On 07/07/08 04:59 PM, mm wrote:
> How big is a gigabyte in hard drive advertising and packaging?
>
> From another newsgroup, I suppose it's true:
>
> Coverage of a recent New Mexico Supreme Court case said that
> states were getting bold in finding excuses to void arbitration
> agreements under general state contract law and the U. S. Supreme
> Court was consistently refusing to review the state decisions.
>
> The New Mexico case was a class action suit against Dell for
> rating hard drive capacity in decimal instead of binary gigabytes.

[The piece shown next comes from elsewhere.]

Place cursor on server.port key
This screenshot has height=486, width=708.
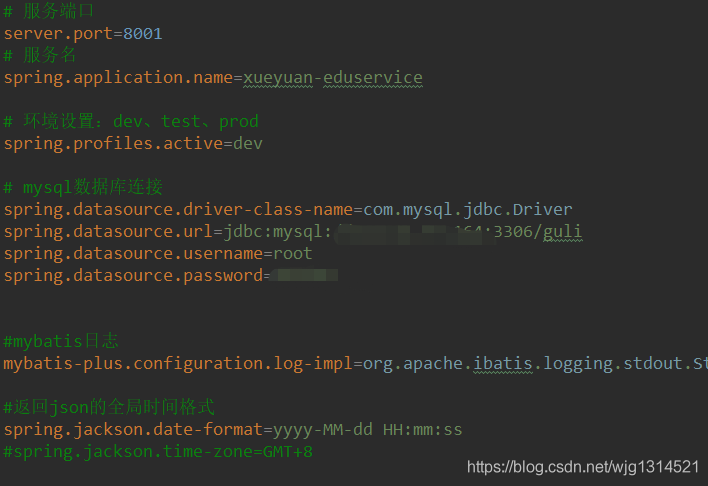point(58,34)

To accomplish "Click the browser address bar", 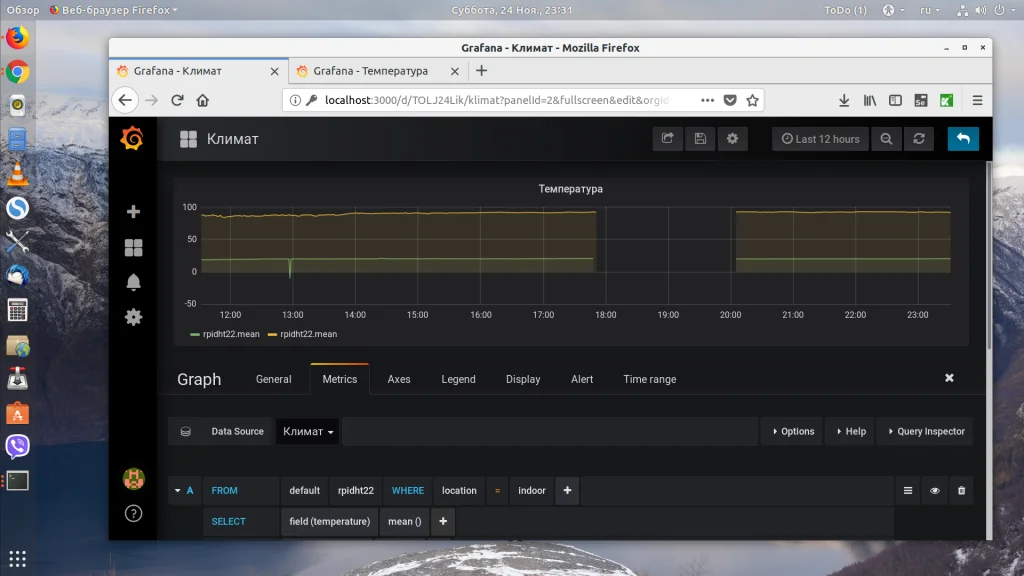I will click(x=500, y=100).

> The class included people who ordered computers from Dell's web
> site. Dell requires users of their web site to agree to Texas law
> and arbitration of individual claims only. The artibtration clause
> and class action waiver are legal under Texas law. New Mexico law,
> the court decreed, includes a fundamental right to bring a class
> action. Class action arbitration was not possible under the rules
> in effect (though that may change) therefore the case could be tried
> in New Mexico state court.
>
> (It was one of those cases where I wanted both sides to lose.
> Dell, for making it practically impossible to get relief if
> they had actually done something wrong. The plaintiff, for
> caring about the trivial difference between 2^30 and 10^9.)
> -- end quote --
>
> But someone else says the normal manner of business is to use
> 1,000,000,000 bytes for a gigabyte.
>
> I thought that formatted drives had fewer bytes capacity than
> unformatted drives, because of the overhead used by formatting** but
> that on the box and in the advertising for a hard drive, a gigabyte
> meant 1024^3. Is that true?
>
>
> **Space allowed for directory information is the only overhead I can
> think of. Is there more?
>
>
>
> If you are inclined to email me
> for some reason, remove NOPSAM :-)
This is a recurring confusion, and it has been a mix-up for many years now.
There have been attempts at changing the prefixes, but those are not so
widely spread or used. How many uses Kibi- or Gibi-bytes in specs today?
IEC:s definition:
http://www.iec.ch/zone/si/si_bytes.htm
(If we only had eight fingers, I'd think that problem would not exist.)